The Cadogan Riding School was one of the major riding schools of the inter-war period. The Cadogan School taught beginners through to advanced riders; jumping, driving and evening classes. The school's premises were at the back of what is now the Carlton Tower, in Cadogan Lane. Besides this central London branch, it had offshoots at Richmond, and a hunting stables at Holyport, Maidenhead, which was managed in the 1920s by Dick Francis' father. Horace Smith, the owner, taught the Queen and Princess Margaret to ride.
I still haven't managed to find a picture of the Cadogan school's indoor riding school (I do not know why I am so obsessed by this, but I am). I have, however, tracked down an article Horace Smith, owner of the School, wrote for the first issue of Riding Magazine, which appeared in June 1936. In this he recommends that beginners spend at least six weeks learning in the indoor school before they are allowed out into the open. The picture below shows Mr Smith returning from a ride out in the Park, at, presumably, the Cadogan Riding School.
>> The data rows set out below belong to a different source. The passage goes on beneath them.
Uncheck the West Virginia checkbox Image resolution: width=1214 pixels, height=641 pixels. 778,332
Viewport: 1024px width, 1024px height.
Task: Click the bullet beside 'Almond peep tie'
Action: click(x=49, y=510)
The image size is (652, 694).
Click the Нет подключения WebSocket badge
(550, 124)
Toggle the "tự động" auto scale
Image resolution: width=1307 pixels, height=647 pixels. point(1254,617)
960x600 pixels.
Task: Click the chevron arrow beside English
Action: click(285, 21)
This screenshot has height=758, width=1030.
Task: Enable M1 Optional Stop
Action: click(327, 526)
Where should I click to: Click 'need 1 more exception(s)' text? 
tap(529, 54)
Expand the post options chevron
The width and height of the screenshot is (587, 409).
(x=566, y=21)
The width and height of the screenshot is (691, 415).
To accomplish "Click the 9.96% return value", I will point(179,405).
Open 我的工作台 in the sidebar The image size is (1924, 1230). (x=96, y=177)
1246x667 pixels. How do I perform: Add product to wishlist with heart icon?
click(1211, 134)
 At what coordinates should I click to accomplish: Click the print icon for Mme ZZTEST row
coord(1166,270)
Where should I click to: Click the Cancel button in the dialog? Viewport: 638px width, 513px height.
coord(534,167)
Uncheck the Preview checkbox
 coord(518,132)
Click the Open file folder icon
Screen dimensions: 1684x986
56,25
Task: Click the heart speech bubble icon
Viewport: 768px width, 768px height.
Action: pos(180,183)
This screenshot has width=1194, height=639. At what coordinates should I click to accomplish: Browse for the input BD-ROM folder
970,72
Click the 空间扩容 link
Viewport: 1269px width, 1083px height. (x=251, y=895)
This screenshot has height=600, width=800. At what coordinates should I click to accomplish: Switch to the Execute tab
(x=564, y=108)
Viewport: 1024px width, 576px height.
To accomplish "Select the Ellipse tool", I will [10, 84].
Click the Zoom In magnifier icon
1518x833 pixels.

The present Queen and Princess Margaret were lucky to be taught by him: I wish some of my early riding teachers had followed Mr Smith's dictum:
"The art of teaching lies in a good judgment of psychology; in knowing just how far to go, in giving confidence to the pupil by combining kindness with discipline, and by always being careful to see that when the pupils have finished their less on they leave the school with a happy memory."
The picture below of one of Mr Smith's lessons exudes regimented calm:
The picture must have been taken in the indoor school, but none of the interior details are shown, alas. The Cadogan Riding School was the last Central London school to have an indoor riding arena, and this and most of the school's buildings fell victim to the Blitz during the Second World War. The school did return to London, albeit in a reduced form, after the Second World War, and was finally closed when the pressure of traffic between the school's buildings in Cadogan Lane, and the entrance of Hyde Park which it used at Albert Gate became too much. The School then operated out of Holyport until it closed in the 1970s.
As a nod to my current obsession with the indoor riding school, here is an advertisement for a riding school in Kingsbury; still in London but a fair distance away from central London, which appeared in the same issue of Riding as Mr Smith's article. I don't feel the same pull of obsession about this one, so far, at least. Jolly smart school though.